Assignment:
Take the entries below and print only the lines from the one with "This screenshot has height=675, width=1088." through the one with "Click the Create Study Session button", exactly as they stand, both ends included.

Material for this task:

★ ★ ★ ★ ★ ★ ★

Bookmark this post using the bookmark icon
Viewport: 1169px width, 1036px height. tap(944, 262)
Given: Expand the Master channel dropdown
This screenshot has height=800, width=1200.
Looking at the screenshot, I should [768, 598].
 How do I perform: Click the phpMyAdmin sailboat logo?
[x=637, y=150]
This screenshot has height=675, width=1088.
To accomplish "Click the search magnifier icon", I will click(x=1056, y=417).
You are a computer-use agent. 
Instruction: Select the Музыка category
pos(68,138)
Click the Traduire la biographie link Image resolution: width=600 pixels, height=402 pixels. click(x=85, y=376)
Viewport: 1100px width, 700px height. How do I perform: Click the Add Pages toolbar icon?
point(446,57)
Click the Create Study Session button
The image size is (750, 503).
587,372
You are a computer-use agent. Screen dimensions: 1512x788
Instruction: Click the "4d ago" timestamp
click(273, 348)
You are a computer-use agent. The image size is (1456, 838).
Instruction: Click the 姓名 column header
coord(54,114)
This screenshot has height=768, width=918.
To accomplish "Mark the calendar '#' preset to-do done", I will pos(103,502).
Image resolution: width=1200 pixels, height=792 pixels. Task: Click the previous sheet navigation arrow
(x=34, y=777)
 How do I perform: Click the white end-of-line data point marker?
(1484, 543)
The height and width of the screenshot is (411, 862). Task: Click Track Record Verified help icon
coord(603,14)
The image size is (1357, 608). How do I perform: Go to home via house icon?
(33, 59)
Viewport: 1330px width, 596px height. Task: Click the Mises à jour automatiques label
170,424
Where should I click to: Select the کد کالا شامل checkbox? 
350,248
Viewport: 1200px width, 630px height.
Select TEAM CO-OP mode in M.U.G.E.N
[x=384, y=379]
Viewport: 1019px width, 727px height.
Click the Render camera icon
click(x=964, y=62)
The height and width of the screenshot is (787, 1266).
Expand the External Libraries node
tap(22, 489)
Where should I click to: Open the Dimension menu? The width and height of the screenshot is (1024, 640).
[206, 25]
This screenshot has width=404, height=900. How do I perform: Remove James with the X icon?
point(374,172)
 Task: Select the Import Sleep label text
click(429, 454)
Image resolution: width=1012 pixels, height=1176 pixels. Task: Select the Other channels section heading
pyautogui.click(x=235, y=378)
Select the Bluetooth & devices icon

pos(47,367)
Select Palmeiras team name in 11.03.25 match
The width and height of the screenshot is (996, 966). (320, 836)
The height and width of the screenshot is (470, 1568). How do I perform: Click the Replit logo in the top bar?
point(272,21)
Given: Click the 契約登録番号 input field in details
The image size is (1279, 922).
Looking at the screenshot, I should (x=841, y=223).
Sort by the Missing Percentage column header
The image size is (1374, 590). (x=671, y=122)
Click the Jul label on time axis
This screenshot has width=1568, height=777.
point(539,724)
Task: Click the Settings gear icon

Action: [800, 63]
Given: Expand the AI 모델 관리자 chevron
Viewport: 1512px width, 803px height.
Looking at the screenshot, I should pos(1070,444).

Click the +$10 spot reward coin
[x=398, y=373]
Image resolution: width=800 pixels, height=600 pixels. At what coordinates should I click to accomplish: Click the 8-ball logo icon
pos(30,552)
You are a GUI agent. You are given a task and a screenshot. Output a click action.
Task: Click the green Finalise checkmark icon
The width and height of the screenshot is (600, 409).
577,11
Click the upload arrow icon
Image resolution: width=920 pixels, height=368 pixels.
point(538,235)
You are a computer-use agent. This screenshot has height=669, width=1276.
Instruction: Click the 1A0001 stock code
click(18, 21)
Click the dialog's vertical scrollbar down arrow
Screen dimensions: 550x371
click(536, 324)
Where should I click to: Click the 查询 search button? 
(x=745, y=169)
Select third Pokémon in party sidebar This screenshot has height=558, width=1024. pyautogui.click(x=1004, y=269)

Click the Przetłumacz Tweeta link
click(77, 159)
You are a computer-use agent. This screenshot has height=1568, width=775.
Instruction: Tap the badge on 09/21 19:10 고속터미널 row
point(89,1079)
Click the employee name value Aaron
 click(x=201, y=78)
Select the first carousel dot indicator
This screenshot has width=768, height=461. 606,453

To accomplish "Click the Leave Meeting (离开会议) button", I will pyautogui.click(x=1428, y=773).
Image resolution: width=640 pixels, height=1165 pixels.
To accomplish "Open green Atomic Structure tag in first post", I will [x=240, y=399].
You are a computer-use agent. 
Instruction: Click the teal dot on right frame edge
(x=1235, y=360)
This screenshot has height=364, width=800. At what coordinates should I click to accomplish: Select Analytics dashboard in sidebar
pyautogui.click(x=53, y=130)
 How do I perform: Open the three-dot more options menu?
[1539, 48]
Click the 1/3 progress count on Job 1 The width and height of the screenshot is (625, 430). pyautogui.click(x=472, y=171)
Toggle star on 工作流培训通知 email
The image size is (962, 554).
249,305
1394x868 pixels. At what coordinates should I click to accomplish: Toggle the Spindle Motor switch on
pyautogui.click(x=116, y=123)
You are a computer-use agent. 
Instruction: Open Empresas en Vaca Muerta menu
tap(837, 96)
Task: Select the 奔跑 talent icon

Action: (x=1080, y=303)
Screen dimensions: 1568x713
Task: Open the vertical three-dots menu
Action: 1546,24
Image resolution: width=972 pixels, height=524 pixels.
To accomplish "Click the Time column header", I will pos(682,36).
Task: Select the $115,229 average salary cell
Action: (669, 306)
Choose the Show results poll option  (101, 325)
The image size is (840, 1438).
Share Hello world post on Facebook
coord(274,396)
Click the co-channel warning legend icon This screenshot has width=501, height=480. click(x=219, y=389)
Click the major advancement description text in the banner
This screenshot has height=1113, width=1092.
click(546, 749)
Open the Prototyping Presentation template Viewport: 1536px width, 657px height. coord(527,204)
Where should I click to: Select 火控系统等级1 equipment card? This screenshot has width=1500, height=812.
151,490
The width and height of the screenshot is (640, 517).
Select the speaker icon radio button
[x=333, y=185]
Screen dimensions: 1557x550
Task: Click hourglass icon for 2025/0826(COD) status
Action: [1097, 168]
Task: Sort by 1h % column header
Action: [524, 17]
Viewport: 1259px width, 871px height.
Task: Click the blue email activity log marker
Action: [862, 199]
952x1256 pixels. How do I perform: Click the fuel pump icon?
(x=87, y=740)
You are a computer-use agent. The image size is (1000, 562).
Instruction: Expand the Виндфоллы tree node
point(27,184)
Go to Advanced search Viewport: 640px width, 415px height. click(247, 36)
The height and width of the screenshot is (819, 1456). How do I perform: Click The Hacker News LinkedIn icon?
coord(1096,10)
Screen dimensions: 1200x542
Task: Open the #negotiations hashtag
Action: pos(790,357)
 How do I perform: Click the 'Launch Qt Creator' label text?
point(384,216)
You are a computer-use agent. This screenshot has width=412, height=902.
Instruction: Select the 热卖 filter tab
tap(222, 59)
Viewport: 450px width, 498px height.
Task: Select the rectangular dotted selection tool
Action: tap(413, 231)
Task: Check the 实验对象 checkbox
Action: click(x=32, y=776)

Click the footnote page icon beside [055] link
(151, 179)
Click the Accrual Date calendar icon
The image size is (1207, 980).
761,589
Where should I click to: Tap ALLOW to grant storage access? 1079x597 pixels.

★ ★ ★ ★ ★ ★ ★

Task result:
This screenshot has height=675, width=1088.
To accomplish "Click the search magnifier icon", I will click(x=1056, y=417).
You are a computer-use agent. 
Instruction: Select the Музыка category
pos(68,138)
Click the Traduire la biographie link Image resolution: width=600 pixels, height=402 pixels. click(x=85, y=376)
Viewport: 1100px width, 700px height. How do I perform: Click the Add Pages toolbar icon?
point(446,57)
Click the Create Study Session button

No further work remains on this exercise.